Aim 1 will use targeted siRNA screens and RNA sequencing to identify regulators of miR-203.
Aim 2 will restore miR-203 expression in progressively growing oral tumors in order to determine the extent to which a single miRNA is sufficient to inhibit tumor cell proliferation and to cause radiosensitivity.
Aim 3 will delete EZH2 in primary HPV- tumors in order to determine the necessity of this methyltransferase on miR-203 expression and tumor cell proliferation. Ultimately, these results will facilitate new therapeutic strategies targeting viral replication pathways in order to treat HPV-positive HNSCCs and, possibly, in HPV-negative HNSCCs and other HPV- associated cancers, in general.
The goal of this proposal is to identify downstream viral replication pathways pirated by Human Papillomavirus cancers that promote cell proliferation and tumor growth.
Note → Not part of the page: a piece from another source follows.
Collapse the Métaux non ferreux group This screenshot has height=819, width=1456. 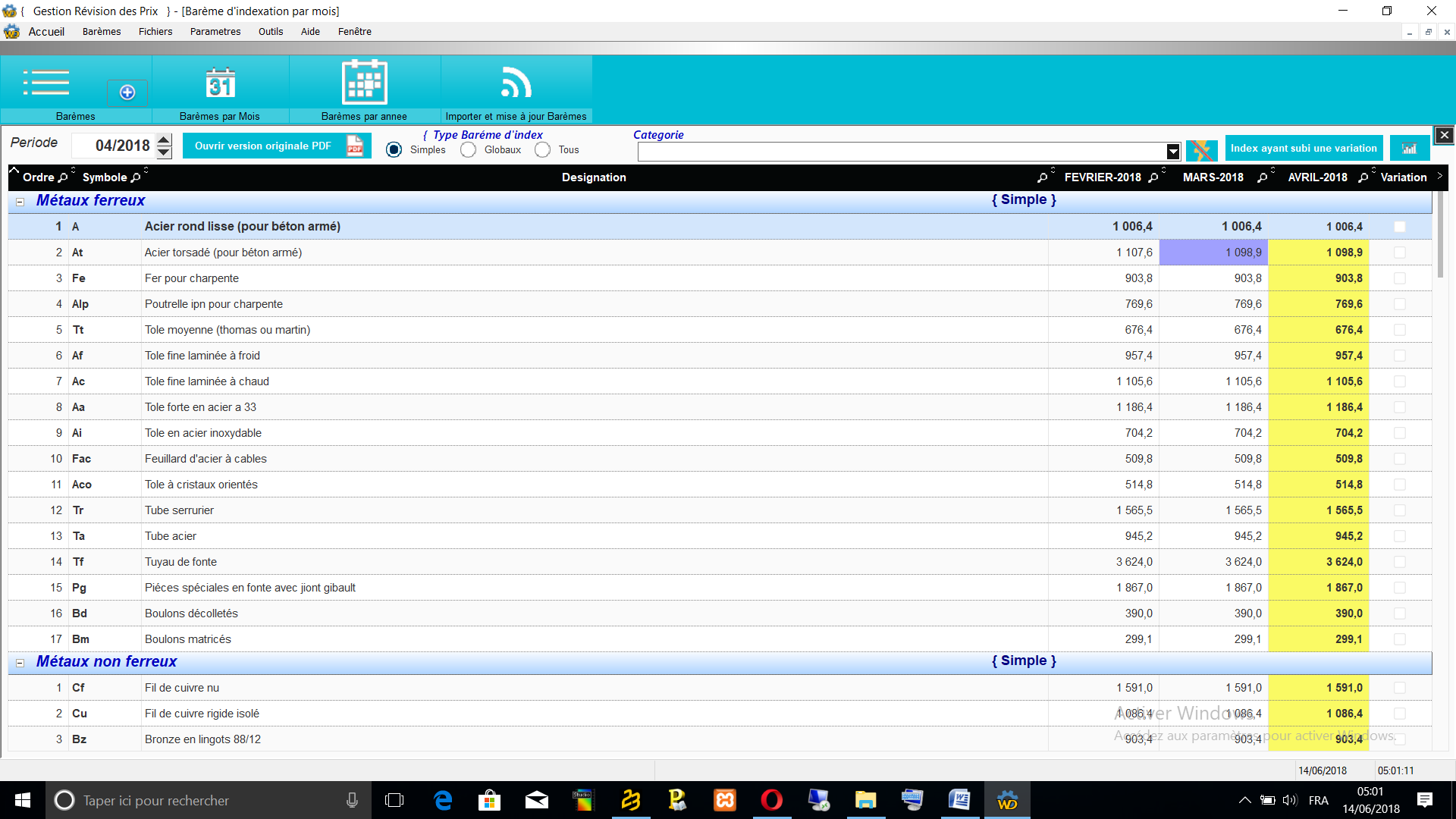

The proposed research is relevant to the NIH's mission because it uses innovative models that better reflect the clinical scenario to establish the therapeutic feasibility of targeting an EZH2-miR-203 pathway in head and neck cancers, and cancers in general. The proposed research is relevant to public health because it would lead to prognostic markers and new therapeutic strategies targeting cancer cell proliferation.